Женщина — мечта, загадка, жертва, товарищ, учитель, соблазн. Женщина, мучимая страстями. Женщина, преодолевшая их. Все эти модели вызывают простые чувства: желание, восхищение, тоску. Они работают в хорошо опознаваемой сетке гендерных, этических и эстетических координат. Конечно, в сталинской культуре это сетка замороженная, а в оттепельной — плавающая. Женщины первой эпохи — из мрамора и нафталина, второй — из плоти и воздуха. Но и там, и там они подчинены мужскому порядку.

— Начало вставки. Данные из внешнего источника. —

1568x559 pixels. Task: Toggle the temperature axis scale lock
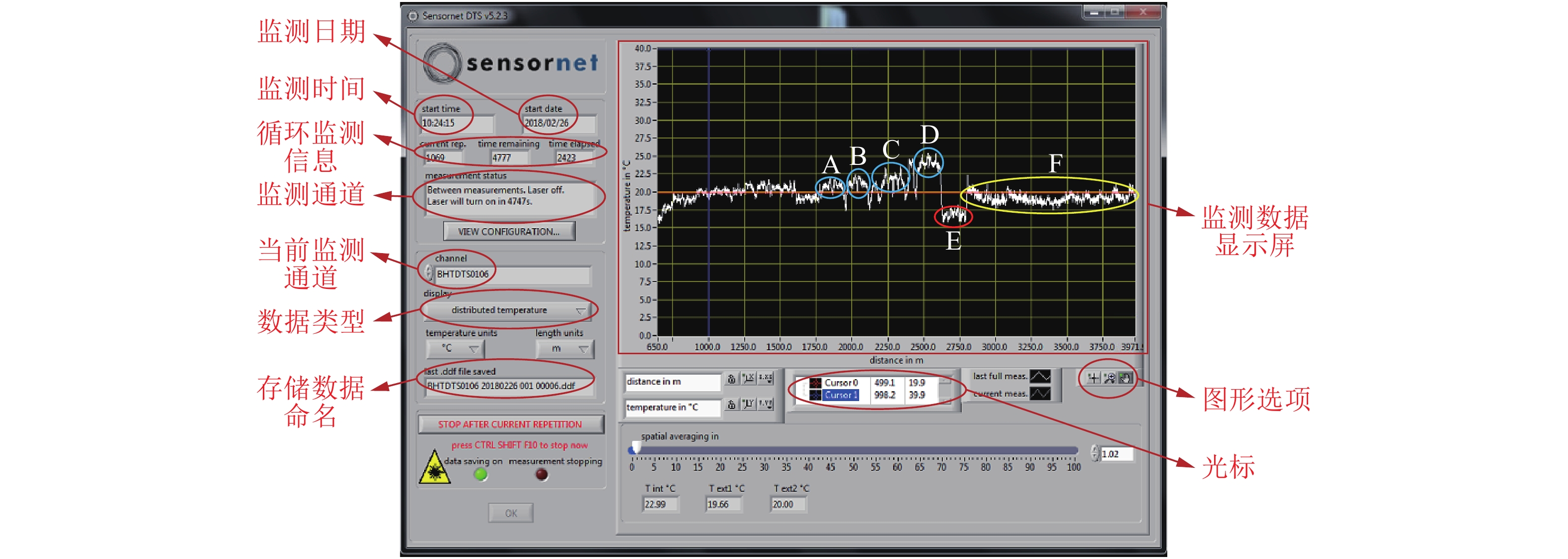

Есть несколько главных фильмов о женщинах второй половины 60-х. Часть из них («Крылья», «Короткие встречи», «Три тополя на Плющихе») и сняты женщинами; другие, как «Июльский дождь», — мужчинами. Все они — не о том, что порядок этот нехорош, но о том, что он — игра, марево. Он держится крепким чужим взглядом. И стоит тому ослабнуть, как наступает растерянность. Начинается томительный дрейф. В эпоху застоя советский гендерный порядок меркнет.

* * *

Советский мужчина с рождения был силен своей слабостью. Залогом его хрупкой маскулинности был отказ от обычной, сексуализированной мужественности ради высшей — жертвенной. Жертва эта творилась в истории: в великом прошлом и будущем. К 70-м прошлое было только чужим — отцов (война), дедов (революция), а будущее исчезало на глазах. Оно не принимало жертв, даже если принести их хотелось. Так героически слабый советский мужчина постепенно исчезает, сохраняется лишь как фигура ресентимента, часто почти комического (его воплощение — Высоцкий). Он становится просто слабым, жалким. Наступает эпоха великой советской женщины.

* * *

Есть ряд женских фигур, прочно ассоциирующихся с кино застоя (хотя карьеры большинства из них начались раньше): Людмила Гурченко, Вера Алентова, Маргарита Терехова, Алиса Фрейндлих, Наталья Гундарева, Алла Демидова. Они очень разные, но в них есть некое общее качество, отличающее их от звезд и более ранней советской, и привычной западной массовой культуры (но роднящее, может быть, с героинями Фассбиндера).

На них сложно смотреть. Они притягивают и отталкивают взгляд. Героиням этой эпохи нужна определенная мера сопротивляемости, ожесточенности. Поэтому среди них редка слишком броская, легко поддающаяся взгляду красота (актрисы подчеркнуто привлекательные вроде Ирины Мирошниченко оказывались на периферии этого мира).

Позиции, о которых шла речь, — мечты, идеала, соблазна, товарища — для этих женщин не подходят. Они не могут стать объектом привычных мужских фантазий. И оттого обладают странной, мучительной сверхреальностью.

Желание стать объектом, низвестись до предмета чужого интереса зачастую становится главной их страстью («Вас ожидает гражданка Никанорова» Леонида Марягина). Но это невозможно. Нет того, кто мог бы их объективировать. Обретающийся рядом мужчина мал и слаб. Если он и становится для нее партнером — то от отчаяния, от истощенности советской женщины самой собой.